PyMAF-X：从单目图像实现良好对齐的全身模型回归 (PyMAF-X: Towards Well-aligned Full-body Model Regression from Monocular Images)

from arxiv, Article in IEEE TPAMI 2023, Update project page: https://zhanghongwen.cn/pymaf-x, An eXpressive extension of PyMAF [arXiv:2103.16507] for monocular human/hand/face/whole-body motion capture

We present PyMAF-X, a regression-based approach to recovering parametric full-body models from monocular images. This task is very challenging since minor parametric deviation may lead to noticeable misalignment between the estimated mesh and the input image. Moreover, when integrating part-specific estimations into the full-body model, existing solutions tend to either degrade the alignment or produce unnatural wrist poses. To address these issues, we propose a Pyramidal Mesh Alignment Feedback (PyMAF) loop in our regression network for well-aligned human mesh recovery and extend it as PyMAF-X for the recovery of expressive full-body models. The core idea of PyMAF is to leverage a feature pyramid and rectify the predicted parameters explicitly based on the mesh-image alignment status. Specifically, given the currently predicted parameters, mesh-aligned evidence will be extracted from finer-resolution features accordingly and fed back for parameter rectification. To enhance the alignment perception, an auxiliary dense supervision is employed to provide mesh-image correspondence guidance while spatial alignment attention is introduced to enable the awareness of the global contexts for our network. When extending PyMAF for full-body mesh recovery, an adaptive integration strategy is proposed in PyMAF-X to produce natural wrist poses while maintaining the well-aligned performance of the part-specific estimations. The efficacy of our approach is validated on several benchmark datasets for body, hand, face, and full-body mesh recovery, where PyMAF and PyMAF-X effectively improve the mesh-image alignment and achieve new state-of-the-art results. The project page with code and video results can be found at https://zhanghongwen.cn/pymaf-x.

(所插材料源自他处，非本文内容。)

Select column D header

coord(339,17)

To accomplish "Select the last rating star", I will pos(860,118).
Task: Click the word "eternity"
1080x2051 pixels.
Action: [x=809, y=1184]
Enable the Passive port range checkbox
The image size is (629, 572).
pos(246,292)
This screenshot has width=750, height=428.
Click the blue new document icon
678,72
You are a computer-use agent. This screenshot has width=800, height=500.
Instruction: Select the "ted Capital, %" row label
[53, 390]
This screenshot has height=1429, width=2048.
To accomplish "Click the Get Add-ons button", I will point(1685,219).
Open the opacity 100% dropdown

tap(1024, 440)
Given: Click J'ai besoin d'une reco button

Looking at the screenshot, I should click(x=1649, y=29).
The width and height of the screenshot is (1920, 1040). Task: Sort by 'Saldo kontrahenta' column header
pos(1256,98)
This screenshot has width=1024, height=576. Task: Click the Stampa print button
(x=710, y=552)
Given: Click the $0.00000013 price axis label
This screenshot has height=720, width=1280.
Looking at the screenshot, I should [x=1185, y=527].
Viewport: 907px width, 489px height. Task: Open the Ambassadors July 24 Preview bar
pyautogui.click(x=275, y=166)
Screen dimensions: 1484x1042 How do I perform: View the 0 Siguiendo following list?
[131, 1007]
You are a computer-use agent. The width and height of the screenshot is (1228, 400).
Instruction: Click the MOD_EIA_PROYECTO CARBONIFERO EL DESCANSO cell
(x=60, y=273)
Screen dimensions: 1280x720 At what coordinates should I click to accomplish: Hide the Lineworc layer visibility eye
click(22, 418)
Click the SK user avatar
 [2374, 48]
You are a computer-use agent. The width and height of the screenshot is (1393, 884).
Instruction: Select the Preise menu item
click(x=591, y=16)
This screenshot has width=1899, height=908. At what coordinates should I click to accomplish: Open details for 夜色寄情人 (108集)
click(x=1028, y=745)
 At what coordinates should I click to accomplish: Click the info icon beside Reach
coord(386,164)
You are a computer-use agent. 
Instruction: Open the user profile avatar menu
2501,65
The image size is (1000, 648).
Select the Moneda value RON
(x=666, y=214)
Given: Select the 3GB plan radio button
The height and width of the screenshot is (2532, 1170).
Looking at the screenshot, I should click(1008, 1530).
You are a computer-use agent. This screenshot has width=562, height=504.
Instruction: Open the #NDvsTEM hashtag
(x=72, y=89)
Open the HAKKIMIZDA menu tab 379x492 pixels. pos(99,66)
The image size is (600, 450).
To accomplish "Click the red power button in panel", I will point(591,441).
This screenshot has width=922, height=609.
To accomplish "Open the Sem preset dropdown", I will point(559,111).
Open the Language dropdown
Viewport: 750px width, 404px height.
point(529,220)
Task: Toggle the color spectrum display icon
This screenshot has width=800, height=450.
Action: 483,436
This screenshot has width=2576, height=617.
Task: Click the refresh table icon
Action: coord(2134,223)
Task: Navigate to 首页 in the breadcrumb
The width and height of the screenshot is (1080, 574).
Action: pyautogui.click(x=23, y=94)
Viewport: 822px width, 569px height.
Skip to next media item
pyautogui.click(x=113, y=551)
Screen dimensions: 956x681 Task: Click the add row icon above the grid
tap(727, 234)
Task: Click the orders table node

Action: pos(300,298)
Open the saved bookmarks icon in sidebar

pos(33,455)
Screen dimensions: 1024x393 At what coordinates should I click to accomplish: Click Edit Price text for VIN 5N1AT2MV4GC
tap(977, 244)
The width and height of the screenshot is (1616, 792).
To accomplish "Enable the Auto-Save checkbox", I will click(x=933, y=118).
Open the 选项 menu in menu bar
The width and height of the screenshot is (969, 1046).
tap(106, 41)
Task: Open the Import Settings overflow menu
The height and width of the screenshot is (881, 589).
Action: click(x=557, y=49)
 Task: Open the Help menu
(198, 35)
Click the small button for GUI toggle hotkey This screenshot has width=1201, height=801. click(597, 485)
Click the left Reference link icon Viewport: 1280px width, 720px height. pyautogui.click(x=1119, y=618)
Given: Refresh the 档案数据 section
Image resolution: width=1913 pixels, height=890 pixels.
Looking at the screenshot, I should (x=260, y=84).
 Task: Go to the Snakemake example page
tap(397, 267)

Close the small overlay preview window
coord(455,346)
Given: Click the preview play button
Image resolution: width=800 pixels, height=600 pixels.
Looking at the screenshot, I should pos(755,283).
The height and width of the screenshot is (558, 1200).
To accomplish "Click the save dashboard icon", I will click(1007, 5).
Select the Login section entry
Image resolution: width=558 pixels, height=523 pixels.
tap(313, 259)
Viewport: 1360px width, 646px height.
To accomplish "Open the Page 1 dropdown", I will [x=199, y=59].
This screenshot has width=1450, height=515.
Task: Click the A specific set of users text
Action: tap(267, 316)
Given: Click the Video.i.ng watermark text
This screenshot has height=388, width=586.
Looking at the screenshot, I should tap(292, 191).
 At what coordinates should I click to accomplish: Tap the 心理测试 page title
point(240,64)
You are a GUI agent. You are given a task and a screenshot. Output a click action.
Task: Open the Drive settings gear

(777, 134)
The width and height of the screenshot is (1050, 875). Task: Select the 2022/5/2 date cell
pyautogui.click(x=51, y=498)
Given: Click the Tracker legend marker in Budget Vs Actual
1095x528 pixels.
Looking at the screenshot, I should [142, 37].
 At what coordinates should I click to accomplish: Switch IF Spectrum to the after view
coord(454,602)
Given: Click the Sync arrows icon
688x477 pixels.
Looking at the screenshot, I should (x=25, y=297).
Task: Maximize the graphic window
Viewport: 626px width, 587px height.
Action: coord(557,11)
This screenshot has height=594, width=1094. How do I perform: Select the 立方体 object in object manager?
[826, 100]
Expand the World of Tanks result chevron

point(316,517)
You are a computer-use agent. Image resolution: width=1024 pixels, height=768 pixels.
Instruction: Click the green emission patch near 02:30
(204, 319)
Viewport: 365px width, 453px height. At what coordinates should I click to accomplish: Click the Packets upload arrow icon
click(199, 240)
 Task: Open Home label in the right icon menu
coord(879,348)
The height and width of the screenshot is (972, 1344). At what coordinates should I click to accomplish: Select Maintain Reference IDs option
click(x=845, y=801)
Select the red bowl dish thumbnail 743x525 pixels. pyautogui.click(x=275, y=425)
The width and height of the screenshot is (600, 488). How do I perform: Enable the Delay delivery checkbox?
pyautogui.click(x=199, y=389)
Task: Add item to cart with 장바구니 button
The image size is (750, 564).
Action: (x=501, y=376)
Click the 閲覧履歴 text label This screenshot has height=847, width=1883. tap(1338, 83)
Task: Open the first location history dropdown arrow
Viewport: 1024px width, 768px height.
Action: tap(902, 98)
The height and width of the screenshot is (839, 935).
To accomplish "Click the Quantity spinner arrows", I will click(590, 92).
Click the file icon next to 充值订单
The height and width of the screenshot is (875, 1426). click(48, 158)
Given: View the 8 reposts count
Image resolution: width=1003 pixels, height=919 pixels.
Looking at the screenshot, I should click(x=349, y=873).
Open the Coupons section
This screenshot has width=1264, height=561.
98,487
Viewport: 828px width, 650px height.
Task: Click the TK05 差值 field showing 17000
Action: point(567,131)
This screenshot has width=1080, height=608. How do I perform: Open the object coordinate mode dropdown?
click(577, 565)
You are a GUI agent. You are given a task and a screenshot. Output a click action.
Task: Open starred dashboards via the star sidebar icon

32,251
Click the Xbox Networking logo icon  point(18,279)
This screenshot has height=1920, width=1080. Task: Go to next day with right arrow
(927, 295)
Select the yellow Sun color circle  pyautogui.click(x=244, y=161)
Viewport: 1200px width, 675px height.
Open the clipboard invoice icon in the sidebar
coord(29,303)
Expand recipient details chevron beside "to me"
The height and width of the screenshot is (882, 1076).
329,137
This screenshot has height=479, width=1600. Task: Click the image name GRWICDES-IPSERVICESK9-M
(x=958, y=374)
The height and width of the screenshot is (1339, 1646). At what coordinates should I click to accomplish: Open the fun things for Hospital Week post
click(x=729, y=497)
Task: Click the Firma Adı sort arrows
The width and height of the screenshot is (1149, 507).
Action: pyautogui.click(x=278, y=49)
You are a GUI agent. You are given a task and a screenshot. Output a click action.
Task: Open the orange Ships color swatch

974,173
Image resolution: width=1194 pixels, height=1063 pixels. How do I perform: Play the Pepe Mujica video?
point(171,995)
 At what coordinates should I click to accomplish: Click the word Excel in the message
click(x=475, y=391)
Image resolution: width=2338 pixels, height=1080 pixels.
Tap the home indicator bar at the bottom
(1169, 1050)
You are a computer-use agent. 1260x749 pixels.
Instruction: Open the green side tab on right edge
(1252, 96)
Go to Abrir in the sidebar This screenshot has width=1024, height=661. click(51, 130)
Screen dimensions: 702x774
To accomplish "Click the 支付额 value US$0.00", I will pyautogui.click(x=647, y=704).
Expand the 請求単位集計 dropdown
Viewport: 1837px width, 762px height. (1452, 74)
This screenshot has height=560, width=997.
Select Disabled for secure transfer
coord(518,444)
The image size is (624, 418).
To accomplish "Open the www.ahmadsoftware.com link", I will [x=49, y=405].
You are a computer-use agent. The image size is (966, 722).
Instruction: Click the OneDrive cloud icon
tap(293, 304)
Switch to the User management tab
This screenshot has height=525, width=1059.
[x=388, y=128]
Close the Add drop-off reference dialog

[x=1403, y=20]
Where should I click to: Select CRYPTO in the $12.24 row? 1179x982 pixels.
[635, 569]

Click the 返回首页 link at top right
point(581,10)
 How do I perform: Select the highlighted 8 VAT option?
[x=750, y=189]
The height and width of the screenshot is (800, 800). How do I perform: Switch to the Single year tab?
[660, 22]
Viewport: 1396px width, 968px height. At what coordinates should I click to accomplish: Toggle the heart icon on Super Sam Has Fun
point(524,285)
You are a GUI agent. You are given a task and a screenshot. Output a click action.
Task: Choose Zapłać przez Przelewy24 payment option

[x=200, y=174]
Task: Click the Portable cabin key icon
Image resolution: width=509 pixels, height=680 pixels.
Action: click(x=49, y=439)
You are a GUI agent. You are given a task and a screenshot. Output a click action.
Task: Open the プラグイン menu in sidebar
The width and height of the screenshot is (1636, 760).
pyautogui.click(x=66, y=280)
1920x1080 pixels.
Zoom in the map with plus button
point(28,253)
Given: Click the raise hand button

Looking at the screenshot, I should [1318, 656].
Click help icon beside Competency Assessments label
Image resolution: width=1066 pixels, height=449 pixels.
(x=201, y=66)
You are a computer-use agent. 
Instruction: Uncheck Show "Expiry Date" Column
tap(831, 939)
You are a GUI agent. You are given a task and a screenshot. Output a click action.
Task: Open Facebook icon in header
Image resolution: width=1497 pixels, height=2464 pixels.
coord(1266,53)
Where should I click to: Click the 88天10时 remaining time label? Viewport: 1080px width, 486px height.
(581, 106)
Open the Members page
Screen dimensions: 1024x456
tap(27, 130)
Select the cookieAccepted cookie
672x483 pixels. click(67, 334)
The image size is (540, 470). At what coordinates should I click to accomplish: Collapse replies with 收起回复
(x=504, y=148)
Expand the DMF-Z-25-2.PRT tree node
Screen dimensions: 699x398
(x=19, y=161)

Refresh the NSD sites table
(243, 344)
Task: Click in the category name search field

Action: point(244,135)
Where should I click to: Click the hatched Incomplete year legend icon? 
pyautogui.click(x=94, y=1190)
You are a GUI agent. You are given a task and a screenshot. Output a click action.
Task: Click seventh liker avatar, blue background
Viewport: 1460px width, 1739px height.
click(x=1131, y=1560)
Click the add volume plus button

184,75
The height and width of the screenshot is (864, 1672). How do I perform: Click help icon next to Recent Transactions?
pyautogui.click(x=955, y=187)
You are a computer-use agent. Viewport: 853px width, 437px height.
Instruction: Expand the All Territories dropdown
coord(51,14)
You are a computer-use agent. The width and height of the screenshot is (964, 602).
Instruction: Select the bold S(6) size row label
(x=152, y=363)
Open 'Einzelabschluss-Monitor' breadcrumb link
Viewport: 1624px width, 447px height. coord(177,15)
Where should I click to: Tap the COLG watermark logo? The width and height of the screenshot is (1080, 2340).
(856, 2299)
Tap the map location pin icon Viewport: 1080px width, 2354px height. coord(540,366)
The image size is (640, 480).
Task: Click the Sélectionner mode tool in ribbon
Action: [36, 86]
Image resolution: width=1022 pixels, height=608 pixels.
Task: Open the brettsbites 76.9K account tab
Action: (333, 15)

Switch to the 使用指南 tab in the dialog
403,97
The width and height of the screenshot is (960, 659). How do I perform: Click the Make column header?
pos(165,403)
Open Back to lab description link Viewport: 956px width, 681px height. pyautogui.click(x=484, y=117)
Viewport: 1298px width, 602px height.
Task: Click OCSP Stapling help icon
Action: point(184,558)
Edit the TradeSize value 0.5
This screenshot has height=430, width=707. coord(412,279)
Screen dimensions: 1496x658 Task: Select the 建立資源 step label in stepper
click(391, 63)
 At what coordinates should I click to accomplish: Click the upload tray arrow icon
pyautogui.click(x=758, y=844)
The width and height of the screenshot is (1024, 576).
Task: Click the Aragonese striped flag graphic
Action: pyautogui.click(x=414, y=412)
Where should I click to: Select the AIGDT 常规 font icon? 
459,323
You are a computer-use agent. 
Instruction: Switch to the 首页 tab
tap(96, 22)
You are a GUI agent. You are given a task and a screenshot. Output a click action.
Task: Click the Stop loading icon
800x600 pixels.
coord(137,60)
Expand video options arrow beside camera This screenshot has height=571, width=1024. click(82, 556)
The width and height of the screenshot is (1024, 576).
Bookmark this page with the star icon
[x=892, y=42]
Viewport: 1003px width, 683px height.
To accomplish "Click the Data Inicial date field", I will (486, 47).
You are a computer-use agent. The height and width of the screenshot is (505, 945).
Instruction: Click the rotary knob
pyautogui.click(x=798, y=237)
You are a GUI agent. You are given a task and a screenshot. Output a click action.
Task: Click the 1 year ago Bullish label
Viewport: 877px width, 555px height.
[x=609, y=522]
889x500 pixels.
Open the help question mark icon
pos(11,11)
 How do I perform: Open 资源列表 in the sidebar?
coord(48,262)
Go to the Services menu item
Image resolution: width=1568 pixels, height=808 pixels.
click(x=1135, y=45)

翻译：本文提出PyMAF-X，一种基于回归的方法，用于从单目图像恢复参数化全身模型。该任务极具挑战性，因为微小的参数偏差可能导致估计的网格与输入图像之间出现明显的错位。此外，在将部位特定估计集成到全身模型中时，现有方法往往会导致对齐质量下降或产生不自然的手腕姿态。为解决这些问题，我们在回归网络中提出了一种金字塔网格对齐反馈（PyMAF）循环，以实现良好对齐的人体网格恢复，并将其扩展为PyMAF-X以恢复具有表现力的全身模型。PyMAF的核心思想是利用特征金字塔，并根据网格-图像对齐状态显式修正预测参数。具体而言，给定当前预测的参数，将从更精细分辨率的特征中提取网格对齐证据，并反馈用于参数修正。为增强对齐感知能力，我们采用辅助的密集监督来提供网格-图像对应关系指导，同时引入空间对齐注意力机制，使网络能够感知全局上下文信息。在将PyMAF扩展用于全身网格恢复时，PyMAF-X提出了一种自适应集成策略，以在保持部位特定估计良好对齐性能的同时，生成自然的手腕姿态。我们在多个基准数据集上验证了所提方法在身体、手部、面部及全身网格恢复任务中的有效性，PyMAF与PyMAF-X显著改善了网格-图像对齐效果，并取得了新的最优性能。项目页面（含代码与视频结果）详见 https://zhanghongwen.cn/pymaf-x。